Since speaking at Georgetown in front of the covered up name of Jesus, President Obama has also spoken in front of the prominently displayed monograms and symbols of other educational institutions, including the “NES” monogram for the New Economics School in Moscow, Russia.
In April, the day after President Obama’s speech at Georgetown, the university’s spokeswomen told CNSNews.com in an e-mail that Georgetown had covered up all signs and symbols on the stage, including the “IHS," at the request of the White House.
“Georgetown honored the White House staff’s request to cover all of the Georgetown University signage and symbols behind the Gaston Hall stage,” said Julie Green Bataille, associate vice president for communications at Georgetown.
“The White House wanted a simple backdrop of flags and pipe and drape for the speech, consistent with what they’ve done for other policy speeches,” she said. “Frankly, the pipe and drape wasn’t high enough by itself to fully cover the IHS and cross above the GU seal and it seemed most respectful to have them covered so as not to be seen out of context.”
“The president appreciated the gracious hosts at Georgetown University where he delivered his speech on the state of the economy,” said White House spokesman Shin Inouye, in an e-mail sent to CNSNews.com.
“Decisions made about the backdrop for the speech were made to have a consistent background of American flags, which is standard for many presidential events,” said Inouye. “Any suggestions to the contrary are simply false.”
CNSNews.com published the White House’s statement along with a follow-up statement from Georgetown spokeswomen Bataille, who indicated that covering up the “IHS” monogram had been an unintended consequence of the White House’s request to have flags in the background as the president spoke.
“In order to provide a neutral backdrop with American flags, something had to be put in front of the flags so that you could see them,” said Bataille. “We were pleased to host President Obama and make this a successful event for everyone, and I’m glad that’s what was able to happen.”
Georgetown University has a set of written policies for the staging of events at Gaston Hall. The policies state that the event must be “appropriate to the ambiance of the facility” and “not in conflict with Georgetown University standards as a Roman Catholic institution.”
“Banners identifying the requestor/organization should be hung from the hooks provided at the back of the stage,” say the guidelines. “No banners, flags, or advertising material may be hung from the wall or balcony by any means.
When Secretary of State Hillary Clinton spoke in Gaston Hall this Monday, the IHS symbol was unobstructed and in full view. Former First Lady Laura Bush also spoke at Gaston Hall without covering up the symbol.
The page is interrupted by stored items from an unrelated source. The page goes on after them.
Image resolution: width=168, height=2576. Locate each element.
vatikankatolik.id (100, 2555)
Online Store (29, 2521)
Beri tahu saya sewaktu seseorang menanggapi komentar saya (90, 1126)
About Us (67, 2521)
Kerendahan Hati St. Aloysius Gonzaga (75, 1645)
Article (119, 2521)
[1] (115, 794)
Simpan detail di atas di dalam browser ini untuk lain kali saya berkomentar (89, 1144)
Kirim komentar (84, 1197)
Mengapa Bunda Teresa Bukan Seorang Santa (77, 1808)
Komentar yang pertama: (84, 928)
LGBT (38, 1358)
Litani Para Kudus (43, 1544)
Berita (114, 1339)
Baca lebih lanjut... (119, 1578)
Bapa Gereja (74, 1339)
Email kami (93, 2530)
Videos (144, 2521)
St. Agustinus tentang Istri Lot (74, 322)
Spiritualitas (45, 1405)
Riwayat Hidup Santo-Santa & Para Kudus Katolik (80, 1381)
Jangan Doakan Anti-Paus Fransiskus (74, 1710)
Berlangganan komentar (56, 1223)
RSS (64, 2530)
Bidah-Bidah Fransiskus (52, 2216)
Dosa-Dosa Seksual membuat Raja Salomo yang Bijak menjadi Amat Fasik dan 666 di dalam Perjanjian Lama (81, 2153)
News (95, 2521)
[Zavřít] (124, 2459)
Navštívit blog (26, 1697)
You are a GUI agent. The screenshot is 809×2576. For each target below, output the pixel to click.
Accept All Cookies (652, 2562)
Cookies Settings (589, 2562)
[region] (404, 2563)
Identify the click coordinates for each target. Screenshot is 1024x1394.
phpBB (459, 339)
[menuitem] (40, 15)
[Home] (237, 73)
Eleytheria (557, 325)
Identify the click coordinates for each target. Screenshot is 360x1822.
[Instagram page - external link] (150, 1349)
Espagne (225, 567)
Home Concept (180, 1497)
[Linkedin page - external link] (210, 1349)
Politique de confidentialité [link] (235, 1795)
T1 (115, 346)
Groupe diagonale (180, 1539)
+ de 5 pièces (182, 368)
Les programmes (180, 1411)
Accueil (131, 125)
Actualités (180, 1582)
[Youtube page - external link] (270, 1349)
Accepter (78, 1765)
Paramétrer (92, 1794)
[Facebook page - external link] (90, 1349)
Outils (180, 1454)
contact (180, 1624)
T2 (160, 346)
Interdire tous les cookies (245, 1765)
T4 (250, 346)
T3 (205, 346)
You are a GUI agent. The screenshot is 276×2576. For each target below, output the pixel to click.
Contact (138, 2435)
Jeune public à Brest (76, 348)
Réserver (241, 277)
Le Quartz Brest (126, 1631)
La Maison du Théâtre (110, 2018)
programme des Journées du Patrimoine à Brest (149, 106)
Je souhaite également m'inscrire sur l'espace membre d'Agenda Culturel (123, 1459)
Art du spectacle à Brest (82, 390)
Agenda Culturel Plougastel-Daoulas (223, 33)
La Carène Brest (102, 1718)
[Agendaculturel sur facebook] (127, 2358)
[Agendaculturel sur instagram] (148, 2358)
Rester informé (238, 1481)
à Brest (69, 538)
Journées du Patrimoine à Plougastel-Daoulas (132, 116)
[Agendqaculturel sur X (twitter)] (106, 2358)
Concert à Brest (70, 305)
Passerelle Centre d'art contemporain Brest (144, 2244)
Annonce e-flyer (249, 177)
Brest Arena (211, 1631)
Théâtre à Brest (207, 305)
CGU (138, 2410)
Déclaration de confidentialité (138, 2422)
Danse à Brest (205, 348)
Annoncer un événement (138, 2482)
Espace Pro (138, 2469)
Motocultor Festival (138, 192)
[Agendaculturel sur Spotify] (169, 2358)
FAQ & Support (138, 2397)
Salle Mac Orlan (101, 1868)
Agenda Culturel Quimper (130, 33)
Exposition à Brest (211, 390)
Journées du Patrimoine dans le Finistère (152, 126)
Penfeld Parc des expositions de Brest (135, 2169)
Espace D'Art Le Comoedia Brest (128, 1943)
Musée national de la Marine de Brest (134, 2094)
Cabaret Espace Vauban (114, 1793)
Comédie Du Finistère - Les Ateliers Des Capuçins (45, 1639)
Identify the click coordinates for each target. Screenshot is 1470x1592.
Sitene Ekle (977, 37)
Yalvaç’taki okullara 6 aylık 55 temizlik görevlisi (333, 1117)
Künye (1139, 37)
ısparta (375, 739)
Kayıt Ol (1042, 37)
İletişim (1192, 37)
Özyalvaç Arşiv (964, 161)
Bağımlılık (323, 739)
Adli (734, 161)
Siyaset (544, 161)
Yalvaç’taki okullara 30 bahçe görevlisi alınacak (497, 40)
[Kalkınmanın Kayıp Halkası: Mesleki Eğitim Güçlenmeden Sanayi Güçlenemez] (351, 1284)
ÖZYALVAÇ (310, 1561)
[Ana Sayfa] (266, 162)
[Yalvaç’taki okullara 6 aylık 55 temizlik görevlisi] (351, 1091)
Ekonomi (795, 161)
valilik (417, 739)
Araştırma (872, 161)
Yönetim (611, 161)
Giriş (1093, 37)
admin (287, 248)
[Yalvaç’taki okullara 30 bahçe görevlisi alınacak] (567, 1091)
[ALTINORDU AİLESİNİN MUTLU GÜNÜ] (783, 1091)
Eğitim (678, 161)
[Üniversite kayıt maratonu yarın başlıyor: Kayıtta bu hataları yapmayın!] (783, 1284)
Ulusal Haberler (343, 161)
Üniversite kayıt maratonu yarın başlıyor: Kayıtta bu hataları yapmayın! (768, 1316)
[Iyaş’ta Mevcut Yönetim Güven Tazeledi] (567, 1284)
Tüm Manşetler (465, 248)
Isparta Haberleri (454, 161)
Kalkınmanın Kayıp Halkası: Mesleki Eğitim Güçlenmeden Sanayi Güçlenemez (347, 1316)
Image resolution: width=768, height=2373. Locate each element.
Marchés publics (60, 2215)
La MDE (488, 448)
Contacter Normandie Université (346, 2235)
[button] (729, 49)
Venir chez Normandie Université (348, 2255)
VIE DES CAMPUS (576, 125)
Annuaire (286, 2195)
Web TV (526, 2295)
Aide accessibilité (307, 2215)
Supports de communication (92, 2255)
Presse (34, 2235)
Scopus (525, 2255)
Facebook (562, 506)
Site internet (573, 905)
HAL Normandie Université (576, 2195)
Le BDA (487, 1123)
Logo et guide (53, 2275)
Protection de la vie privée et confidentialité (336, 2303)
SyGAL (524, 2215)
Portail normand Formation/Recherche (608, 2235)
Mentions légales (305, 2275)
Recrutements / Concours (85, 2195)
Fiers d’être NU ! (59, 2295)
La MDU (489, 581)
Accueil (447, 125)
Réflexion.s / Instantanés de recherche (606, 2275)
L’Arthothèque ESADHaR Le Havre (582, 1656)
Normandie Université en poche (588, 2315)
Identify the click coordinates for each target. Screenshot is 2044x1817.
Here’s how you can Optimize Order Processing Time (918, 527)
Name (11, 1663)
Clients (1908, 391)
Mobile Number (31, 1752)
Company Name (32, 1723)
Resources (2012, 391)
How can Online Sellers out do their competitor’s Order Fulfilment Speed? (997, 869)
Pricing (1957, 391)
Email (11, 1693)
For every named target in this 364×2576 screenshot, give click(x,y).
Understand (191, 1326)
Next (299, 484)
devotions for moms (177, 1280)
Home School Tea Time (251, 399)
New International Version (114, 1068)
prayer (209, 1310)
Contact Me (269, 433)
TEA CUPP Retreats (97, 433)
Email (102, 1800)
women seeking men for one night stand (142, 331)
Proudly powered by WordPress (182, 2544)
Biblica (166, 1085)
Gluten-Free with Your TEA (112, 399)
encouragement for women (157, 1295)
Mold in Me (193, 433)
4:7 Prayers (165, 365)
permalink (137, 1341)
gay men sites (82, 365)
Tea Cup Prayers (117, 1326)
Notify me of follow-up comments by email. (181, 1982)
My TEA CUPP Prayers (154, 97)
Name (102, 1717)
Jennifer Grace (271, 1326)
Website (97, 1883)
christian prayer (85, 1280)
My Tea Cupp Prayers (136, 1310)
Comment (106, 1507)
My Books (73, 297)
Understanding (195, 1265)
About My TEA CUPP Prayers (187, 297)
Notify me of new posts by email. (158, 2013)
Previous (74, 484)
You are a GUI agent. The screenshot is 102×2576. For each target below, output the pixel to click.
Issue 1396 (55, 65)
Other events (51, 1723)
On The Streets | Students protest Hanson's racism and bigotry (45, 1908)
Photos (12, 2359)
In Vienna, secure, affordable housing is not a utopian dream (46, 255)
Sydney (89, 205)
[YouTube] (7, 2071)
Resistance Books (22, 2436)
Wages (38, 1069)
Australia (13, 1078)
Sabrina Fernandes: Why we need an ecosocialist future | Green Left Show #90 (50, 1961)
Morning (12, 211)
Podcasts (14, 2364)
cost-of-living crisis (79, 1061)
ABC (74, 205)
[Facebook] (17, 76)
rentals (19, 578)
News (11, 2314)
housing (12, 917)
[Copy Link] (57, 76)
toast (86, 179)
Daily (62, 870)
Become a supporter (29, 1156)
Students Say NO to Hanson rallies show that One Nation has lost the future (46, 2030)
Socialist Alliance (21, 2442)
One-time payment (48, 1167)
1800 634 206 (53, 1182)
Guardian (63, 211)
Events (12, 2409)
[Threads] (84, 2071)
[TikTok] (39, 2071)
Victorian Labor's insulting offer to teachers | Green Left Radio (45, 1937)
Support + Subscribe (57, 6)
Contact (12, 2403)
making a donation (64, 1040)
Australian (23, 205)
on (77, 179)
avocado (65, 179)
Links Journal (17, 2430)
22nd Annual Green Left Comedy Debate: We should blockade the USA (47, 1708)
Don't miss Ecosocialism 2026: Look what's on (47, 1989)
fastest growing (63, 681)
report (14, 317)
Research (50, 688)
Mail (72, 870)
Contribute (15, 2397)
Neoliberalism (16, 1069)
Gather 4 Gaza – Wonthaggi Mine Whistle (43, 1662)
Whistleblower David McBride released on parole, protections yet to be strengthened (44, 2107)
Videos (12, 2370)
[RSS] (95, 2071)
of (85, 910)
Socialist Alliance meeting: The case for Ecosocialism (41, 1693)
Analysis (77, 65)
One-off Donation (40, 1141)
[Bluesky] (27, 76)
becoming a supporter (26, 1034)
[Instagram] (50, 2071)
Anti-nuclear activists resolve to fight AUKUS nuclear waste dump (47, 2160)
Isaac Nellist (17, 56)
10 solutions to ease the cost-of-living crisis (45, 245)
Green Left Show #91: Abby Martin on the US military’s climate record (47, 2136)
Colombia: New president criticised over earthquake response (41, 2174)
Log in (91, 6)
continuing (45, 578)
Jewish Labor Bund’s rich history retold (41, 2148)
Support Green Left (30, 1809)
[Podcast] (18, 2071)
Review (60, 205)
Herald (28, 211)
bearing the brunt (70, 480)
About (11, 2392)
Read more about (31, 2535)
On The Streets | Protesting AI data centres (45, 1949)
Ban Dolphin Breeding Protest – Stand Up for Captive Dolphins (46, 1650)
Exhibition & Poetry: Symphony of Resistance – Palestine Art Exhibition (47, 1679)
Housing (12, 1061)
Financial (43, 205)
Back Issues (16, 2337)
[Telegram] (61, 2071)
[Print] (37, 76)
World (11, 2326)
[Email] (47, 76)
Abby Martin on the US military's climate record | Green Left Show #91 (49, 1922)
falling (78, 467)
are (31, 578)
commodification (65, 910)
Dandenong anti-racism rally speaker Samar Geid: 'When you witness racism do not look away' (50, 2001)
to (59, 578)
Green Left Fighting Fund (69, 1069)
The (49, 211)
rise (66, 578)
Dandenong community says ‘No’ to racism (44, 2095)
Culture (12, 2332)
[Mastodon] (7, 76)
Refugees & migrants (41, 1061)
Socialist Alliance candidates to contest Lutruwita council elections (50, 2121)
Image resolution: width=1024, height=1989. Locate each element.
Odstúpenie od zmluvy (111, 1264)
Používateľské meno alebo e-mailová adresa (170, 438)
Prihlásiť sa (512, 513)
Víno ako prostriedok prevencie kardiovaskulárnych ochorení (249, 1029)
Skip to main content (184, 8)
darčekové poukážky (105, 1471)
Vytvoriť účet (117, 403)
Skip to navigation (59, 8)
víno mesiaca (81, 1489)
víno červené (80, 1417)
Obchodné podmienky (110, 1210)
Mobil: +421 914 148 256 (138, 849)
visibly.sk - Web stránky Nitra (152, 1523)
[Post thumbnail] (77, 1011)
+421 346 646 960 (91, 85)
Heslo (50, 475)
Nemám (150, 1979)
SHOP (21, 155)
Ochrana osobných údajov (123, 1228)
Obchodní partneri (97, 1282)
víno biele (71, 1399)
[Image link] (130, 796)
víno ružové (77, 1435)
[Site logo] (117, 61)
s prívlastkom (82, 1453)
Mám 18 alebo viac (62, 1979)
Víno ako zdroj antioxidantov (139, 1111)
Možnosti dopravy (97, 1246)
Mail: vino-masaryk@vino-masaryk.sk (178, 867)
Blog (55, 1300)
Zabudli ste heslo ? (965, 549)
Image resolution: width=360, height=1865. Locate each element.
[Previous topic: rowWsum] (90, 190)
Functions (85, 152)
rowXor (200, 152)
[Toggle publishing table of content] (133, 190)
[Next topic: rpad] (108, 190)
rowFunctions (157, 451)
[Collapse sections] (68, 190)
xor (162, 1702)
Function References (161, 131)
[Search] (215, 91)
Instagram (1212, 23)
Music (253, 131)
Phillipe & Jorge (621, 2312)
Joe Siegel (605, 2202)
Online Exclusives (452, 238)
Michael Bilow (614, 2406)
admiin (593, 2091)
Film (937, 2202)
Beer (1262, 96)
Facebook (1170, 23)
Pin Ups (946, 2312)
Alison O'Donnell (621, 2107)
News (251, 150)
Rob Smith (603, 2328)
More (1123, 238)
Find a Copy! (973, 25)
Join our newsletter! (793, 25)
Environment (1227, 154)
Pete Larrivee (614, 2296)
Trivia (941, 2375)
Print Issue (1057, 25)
The White House did not respond to questions from CNSNews.com asking why the White House asked that all signs and symbols behind the president had to be covered up at Georgetown, but not when the president spoke at other venues.
Georgetown also did not respond to a question from CNSNews.com about whether the “IHS” monogram on the stage at Gaston Hall had been covered up for any other event other than President Obama’s speech.